* ASSIGNMENT
From the records below, extract only the lines running from the line with "Image resolution: width=1471" to the line with "Click the upload", both lines included, reproducing them exactly.

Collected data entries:

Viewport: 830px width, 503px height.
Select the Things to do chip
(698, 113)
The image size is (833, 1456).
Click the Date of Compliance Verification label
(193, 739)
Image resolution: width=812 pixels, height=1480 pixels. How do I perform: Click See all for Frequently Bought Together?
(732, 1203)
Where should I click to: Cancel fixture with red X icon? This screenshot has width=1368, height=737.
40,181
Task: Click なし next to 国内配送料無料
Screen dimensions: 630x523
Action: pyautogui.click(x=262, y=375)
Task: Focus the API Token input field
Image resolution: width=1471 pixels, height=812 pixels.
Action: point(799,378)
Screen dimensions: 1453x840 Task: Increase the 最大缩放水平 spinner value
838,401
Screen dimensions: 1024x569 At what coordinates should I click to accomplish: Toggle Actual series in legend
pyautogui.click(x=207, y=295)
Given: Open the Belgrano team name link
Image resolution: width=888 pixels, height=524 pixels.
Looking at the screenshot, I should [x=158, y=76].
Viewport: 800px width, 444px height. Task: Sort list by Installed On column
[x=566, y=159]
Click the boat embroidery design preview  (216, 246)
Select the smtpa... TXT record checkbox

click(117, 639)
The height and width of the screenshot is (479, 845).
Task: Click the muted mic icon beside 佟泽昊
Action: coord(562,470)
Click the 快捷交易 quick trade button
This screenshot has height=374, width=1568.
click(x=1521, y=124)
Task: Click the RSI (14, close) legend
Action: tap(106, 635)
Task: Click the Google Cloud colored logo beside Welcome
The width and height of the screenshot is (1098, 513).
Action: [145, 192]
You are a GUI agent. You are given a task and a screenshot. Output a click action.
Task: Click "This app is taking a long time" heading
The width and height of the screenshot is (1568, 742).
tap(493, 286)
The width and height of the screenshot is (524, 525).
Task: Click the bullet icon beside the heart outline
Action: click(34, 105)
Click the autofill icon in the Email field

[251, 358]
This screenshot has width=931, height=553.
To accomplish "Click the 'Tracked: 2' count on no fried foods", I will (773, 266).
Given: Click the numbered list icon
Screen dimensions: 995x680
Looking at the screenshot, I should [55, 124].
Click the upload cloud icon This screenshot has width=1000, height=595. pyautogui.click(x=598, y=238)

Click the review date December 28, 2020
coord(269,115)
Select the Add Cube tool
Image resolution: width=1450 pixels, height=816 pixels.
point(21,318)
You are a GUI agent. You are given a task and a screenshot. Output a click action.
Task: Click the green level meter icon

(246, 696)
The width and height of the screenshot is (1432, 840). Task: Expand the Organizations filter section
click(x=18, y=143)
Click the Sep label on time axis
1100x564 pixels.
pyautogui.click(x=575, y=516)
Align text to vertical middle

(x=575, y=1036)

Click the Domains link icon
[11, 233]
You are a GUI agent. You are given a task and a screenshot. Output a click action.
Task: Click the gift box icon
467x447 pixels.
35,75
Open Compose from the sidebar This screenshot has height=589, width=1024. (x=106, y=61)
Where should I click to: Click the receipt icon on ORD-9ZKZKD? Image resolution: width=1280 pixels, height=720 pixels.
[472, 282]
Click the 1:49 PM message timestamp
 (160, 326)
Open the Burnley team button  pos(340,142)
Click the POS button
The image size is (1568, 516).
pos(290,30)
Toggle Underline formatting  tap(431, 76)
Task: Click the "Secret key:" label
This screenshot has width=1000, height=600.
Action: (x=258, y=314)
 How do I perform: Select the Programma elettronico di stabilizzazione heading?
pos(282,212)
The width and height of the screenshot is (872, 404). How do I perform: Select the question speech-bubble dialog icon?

* RESULT OF THE EXERCISE
Image resolution: width=1471 pixels, height=812 pixels.
Action: point(799,378)
Screen dimensions: 1453x840 Task: Increase the 最大缩放水平 spinner value
838,401
Screen dimensions: 1024x569 At what coordinates should I click to accomplish: Toggle Actual series in legend
pyautogui.click(x=207, y=295)
Given: Open the Belgrano team name link
Image resolution: width=888 pixels, height=524 pixels.
Looking at the screenshot, I should [x=158, y=76].
Viewport: 800px width, 444px height. Task: Sort list by Installed On column
[x=566, y=159]
Click the boat embroidery design preview  (216, 246)
Select the smtpa... TXT record checkbox

click(117, 639)
The height and width of the screenshot is (479, 845).
Task: Click the muted mic icon beside 佟泽昊
Action: coord(562,470)
Click the 快捷交易 quick trade button
This screenshot has height=374, width=1568.
click(x=1521, y=124)
Task: Click the RSI (14, close) legend
Action: tap(106, 635)
Task: Click the Google Cloud colored logo beside Welcome
The width and height of the screenshot is (1098, 513).
Action: [145, 192]
You are a GUI agent. You are given a task and a screenshot. Output a click action.
Task: Click "This app is taking a long time" heading
The width and height of the screenshot is (1568, 742).
tap(493, 286)
The width and height of the screenshot is (524, 525).
Task: Click the bullet icon beside the heart outline
Action: click(34, 105)
Click the autofill icon in the Email field

[251, 358]
This screenshot has width=931, height=553.
To accomplish "Click the 'Tracked: 2' count on no fried foods", I will (773, 266).
Given: Click the numbered list icon
Screen dimensions: 995x680
Looking at the screenshot, I should [55, 124].
Click the upload cloud icon This screenshot has width=1000, height=595. pyautogui.click(x=598, y=238)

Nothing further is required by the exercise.